> _Stored items_
□ □ □ □ □

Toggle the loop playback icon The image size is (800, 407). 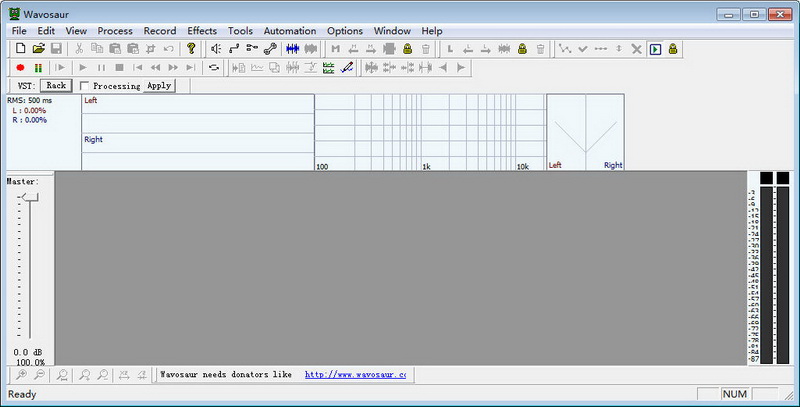point(213,67)
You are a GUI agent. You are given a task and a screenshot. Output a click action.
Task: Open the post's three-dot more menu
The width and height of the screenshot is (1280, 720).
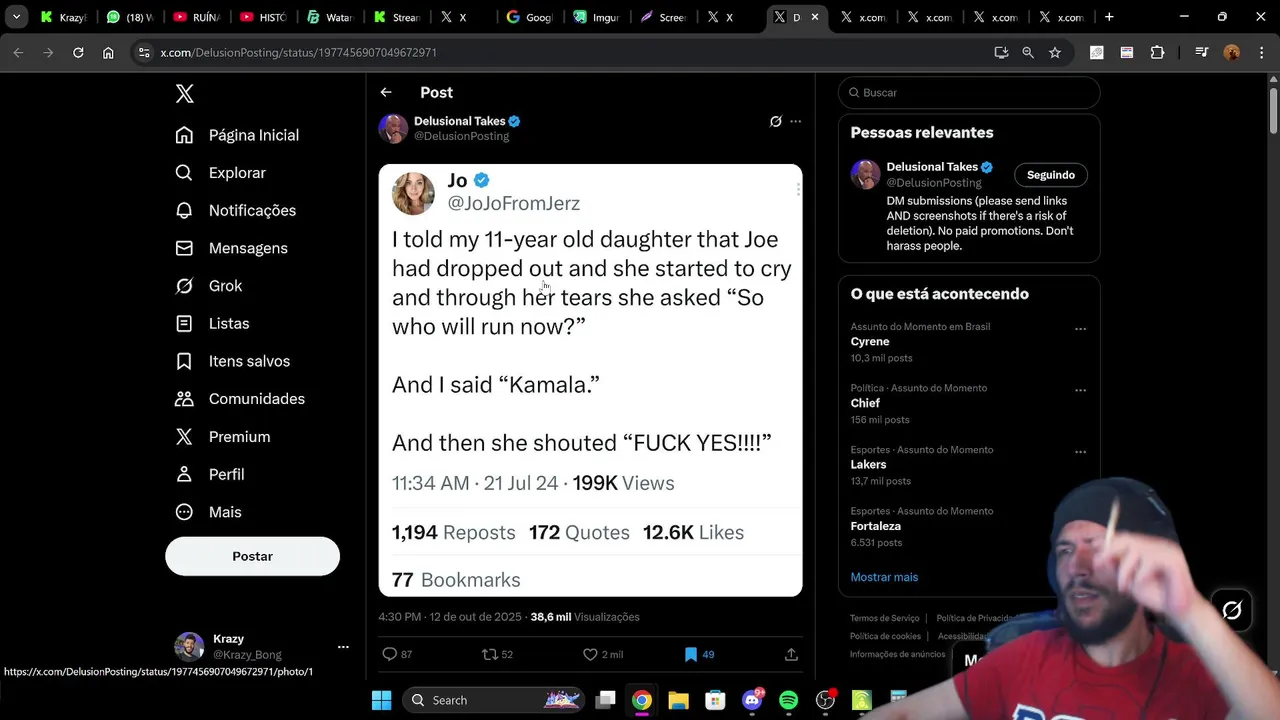pos(796,121)
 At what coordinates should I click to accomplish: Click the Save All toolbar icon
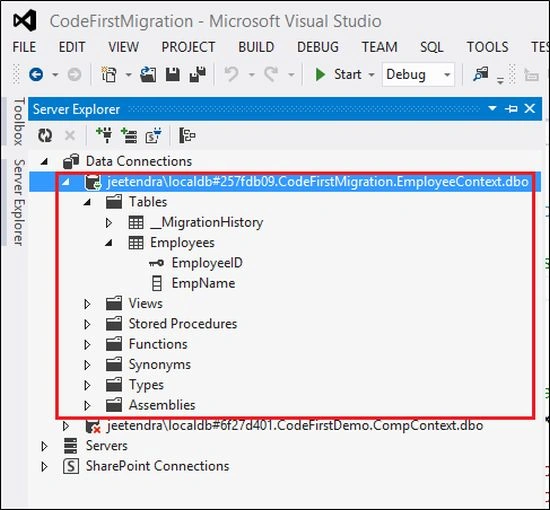(198, 74)
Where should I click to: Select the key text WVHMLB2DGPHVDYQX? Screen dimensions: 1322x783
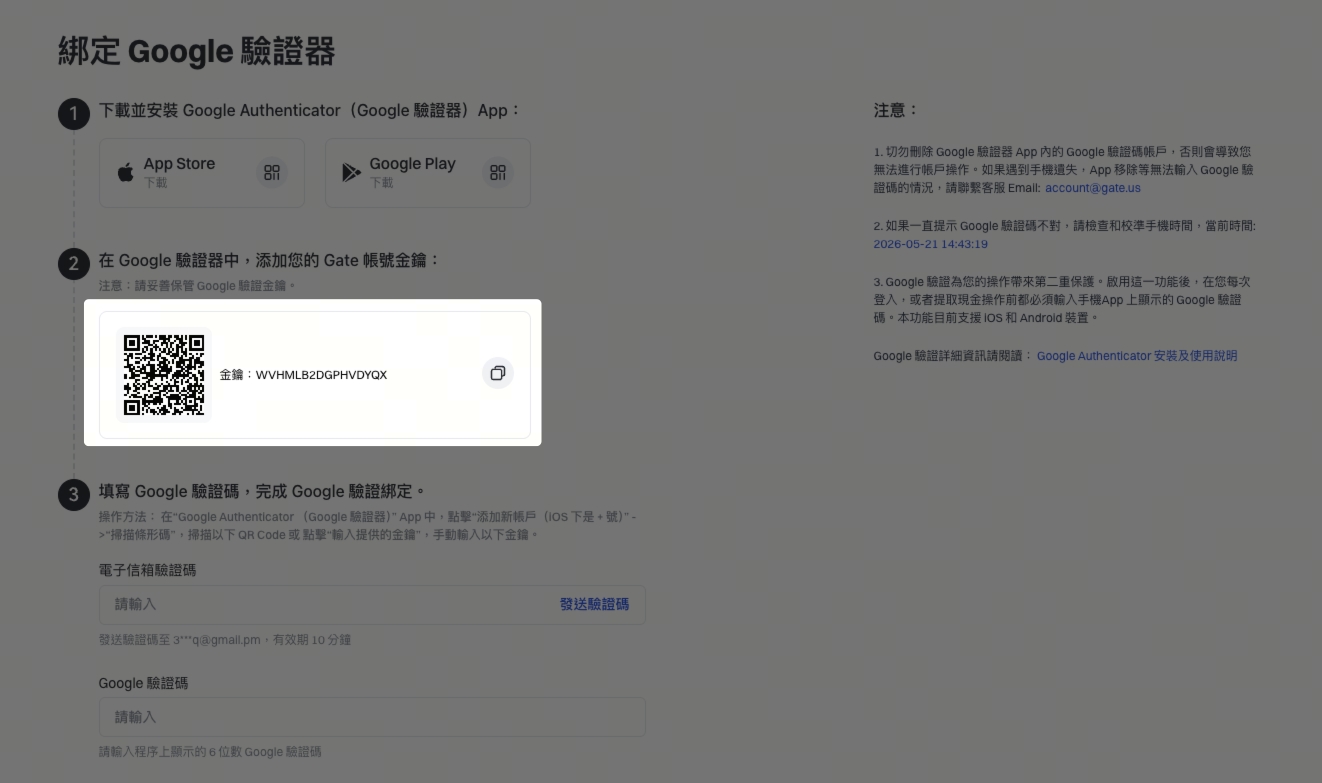[x=321, y=375]
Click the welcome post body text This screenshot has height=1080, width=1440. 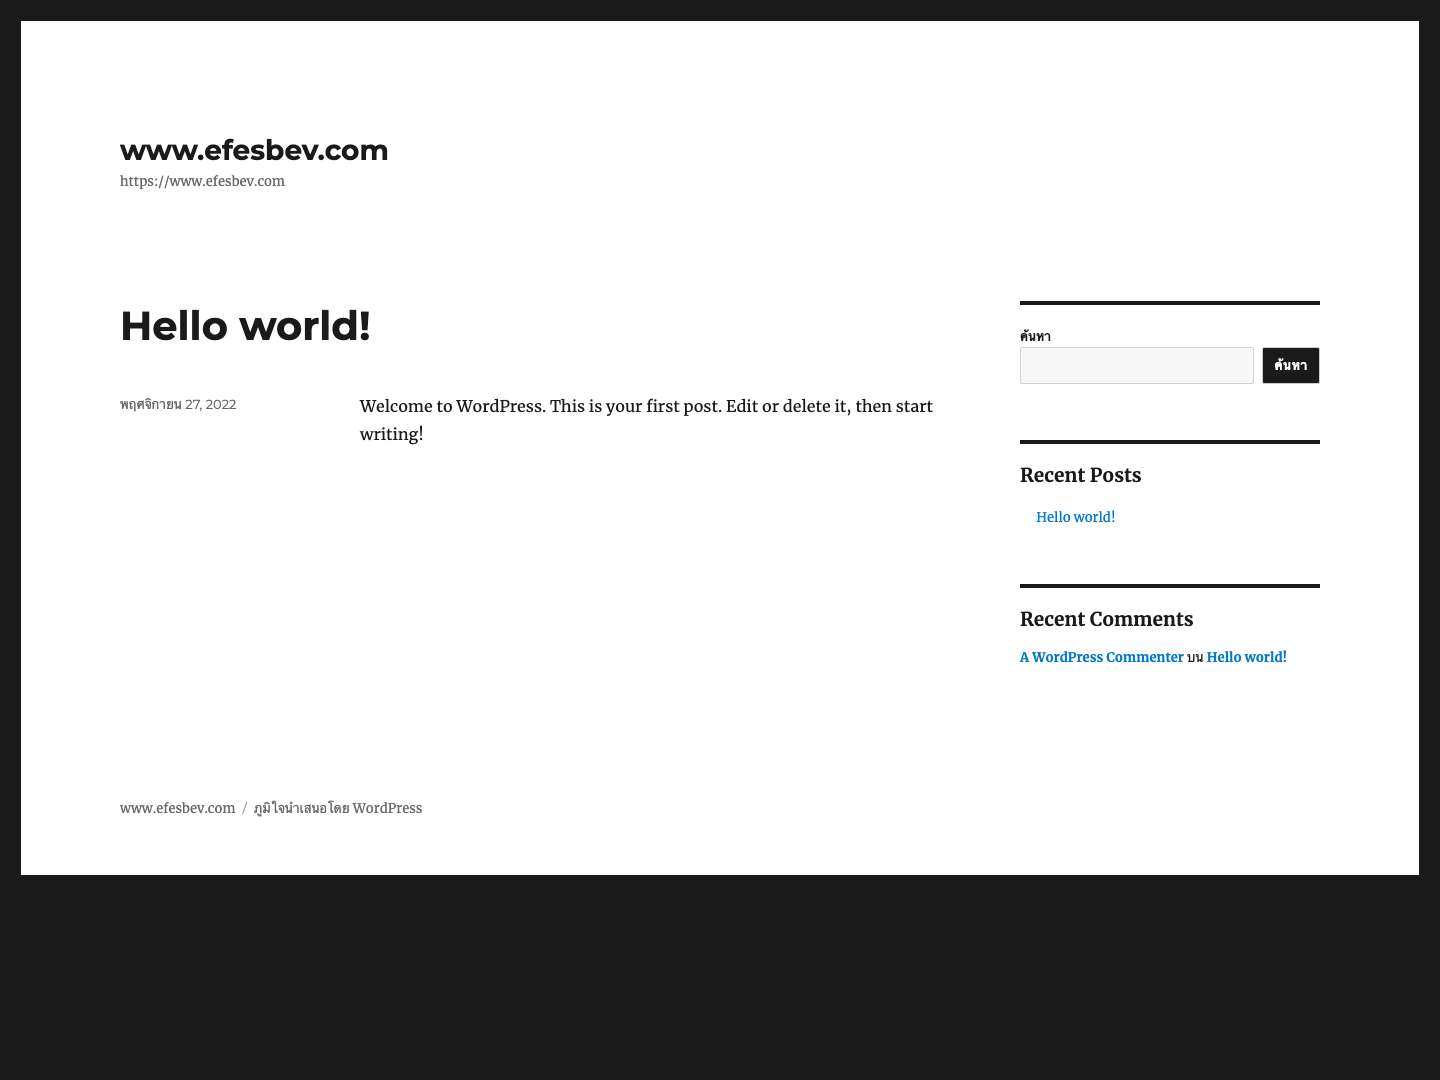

□ □ □ □ □

> _Task directions_
Write out exactly, please, the lines that start at the one containing "Where should I" and run through the final line of the entries, both included, leaving pictures out.

> _Written reply_
Where should I click to: Select the key text WVHMLB2DGPHVDYQX? Screen dimensions: 1322x783
[x=321, y=375]
Click the welcome post body text This screenshot has height=1080, width=1440. 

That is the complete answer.